Fortunato e diligente, lo studioso di Rainer Maria Rilke, August Stahl ha avuto la rara fortuna di portare alla luce un numero rispettabile di inediti. «Con un lavoro certosino» – afferma senza rimpianti – è riuscito a ricostruire tra i manoscritti conservati a Gernsbach nel Rilke-Archiv un libro che non c’è, la raccolta di novelle titolata Was toben die Heiden, ovvero La follia dei pagani, un volume progettato e promesso nel 1896 che non verrà mai pubblicato, come altre spoglie che fanno parte della tessitura fitta e insoddisfacente della produzione di quegli anni, quando l’autore, ancora praghese, frequentava l’università, si travestiva da esteta e si cimentava in tentativi che non facevano pronosticare gran che di buono: era, in fondo, un giovane di provincia che voleva disperatamente farsi poeta.
Con il piacere della simmetria
Da questi anni di apprendistato, quando ancora il poeta si firmava René, giungono gran parte dei racconti proposti da August Stahl e da Hella Sieber-Rilke che ne hanno fatto un libro ora edito in Italia da Guanda con il titolo Serpenti d’argento.
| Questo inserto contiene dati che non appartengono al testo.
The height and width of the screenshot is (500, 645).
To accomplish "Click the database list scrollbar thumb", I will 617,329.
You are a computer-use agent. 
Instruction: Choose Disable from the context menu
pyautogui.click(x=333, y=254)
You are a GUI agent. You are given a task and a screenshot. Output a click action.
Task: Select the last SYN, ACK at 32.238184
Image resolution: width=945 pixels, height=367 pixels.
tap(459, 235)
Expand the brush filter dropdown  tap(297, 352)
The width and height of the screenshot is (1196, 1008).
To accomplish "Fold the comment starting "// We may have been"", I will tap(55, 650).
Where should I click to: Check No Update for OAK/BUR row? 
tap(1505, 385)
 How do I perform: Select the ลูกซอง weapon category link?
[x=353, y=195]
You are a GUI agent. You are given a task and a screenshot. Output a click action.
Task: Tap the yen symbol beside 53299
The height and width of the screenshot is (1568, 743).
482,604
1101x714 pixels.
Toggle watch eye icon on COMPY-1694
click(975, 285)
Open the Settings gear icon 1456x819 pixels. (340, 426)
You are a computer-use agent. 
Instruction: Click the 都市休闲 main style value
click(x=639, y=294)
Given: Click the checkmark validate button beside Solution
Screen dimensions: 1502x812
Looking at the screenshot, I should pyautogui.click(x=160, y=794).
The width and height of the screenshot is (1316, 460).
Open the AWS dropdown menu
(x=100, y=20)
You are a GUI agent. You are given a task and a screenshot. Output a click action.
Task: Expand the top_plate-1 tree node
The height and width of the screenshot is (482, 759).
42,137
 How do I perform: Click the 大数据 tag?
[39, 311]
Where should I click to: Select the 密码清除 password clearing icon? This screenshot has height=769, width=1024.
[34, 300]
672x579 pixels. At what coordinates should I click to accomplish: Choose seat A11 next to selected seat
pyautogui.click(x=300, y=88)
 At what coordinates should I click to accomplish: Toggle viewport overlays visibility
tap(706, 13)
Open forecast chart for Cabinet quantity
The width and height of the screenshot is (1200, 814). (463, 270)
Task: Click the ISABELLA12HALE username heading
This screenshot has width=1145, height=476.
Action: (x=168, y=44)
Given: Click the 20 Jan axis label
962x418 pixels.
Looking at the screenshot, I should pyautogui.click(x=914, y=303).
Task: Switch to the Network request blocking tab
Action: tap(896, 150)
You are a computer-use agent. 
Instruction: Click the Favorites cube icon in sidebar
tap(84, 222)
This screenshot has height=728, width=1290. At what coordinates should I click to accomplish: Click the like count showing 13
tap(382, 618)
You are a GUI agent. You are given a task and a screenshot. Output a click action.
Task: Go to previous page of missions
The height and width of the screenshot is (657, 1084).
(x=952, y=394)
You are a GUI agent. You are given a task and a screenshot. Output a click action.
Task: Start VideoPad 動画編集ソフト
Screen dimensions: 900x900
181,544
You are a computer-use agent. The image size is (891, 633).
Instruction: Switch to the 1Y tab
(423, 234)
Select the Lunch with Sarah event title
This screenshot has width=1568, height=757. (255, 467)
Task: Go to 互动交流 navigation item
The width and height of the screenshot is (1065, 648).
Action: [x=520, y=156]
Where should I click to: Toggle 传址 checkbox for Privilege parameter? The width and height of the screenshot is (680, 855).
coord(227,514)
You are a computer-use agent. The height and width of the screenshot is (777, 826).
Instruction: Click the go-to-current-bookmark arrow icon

Racconti giovanili, per la bella traduzione di Nicoletta Dacrema che, per nulla intimidita dalla grandezza del poeta maturo, lo asseconda con docile intelligenza nelle contorsioni dello sperimentalismo giovanile e nella routinaria citazione di temi del fine secolo austriaco e dell’Ottocento francese. Accanto ai «ritrovamenti» accuratamente ordinati, Stahl colloca altri racconti scritti attorno alla metà degli anni Novanta e scelti con il piacere della simmetria. Troviamo inediti scoperti da poco dalla studiosa milanese Moira Paleari e pubblicati nel 2000, e le pagine che l’autore accoglie non senza riluttanza nel volume di scritti giovanili. Testi, questi, già noti al lettore italiano che li ha incontrati in svariati tomi, a partire dai Racconti giovanili, curati da Giorgio Zampa nel 1950 per Bompiani (ad esempio in Wladimir il pittore e di nuvole e altri racconti, schizzi e considerazioni degli anni 1893-1904, del 1987; Danze macabre: racconti giovanili del 1991, I racconti, 1993, L’uccisore del drago e altri racconti della giovinezza, 1996; La felicità bianca e altri racconti, 1997).
Il caso editoriale rappresentato da questi volumi diventa interessante se si considera che offrono una prova piuttosto acerba del futuro grande poeta: la prosa affannata da effetti a volte fin troppo marcati, un uso ingenuo della ripetizione, la sintassi che potrebbe temere le correzioni di un maestro a sostenere temi sentimentali e lievemente trasgressivi; peraltro costruiti, spesso, con una certa ingenuità e con la prevalenza di atmosfere fosche, dall’effetto sicuro. Per la maggior parte si tratta di novelle scritte nella Praga dove Rilke era vissuto e dalla quale era fuggito, come gran parte dei poeti boemi, dopo un periodo oscuro al quale Peter Demetz ha dedicato, nel 1953, uno studio fondamentale, René Rilkes Prager Jahre (Gli anni praghesi di René Rilke).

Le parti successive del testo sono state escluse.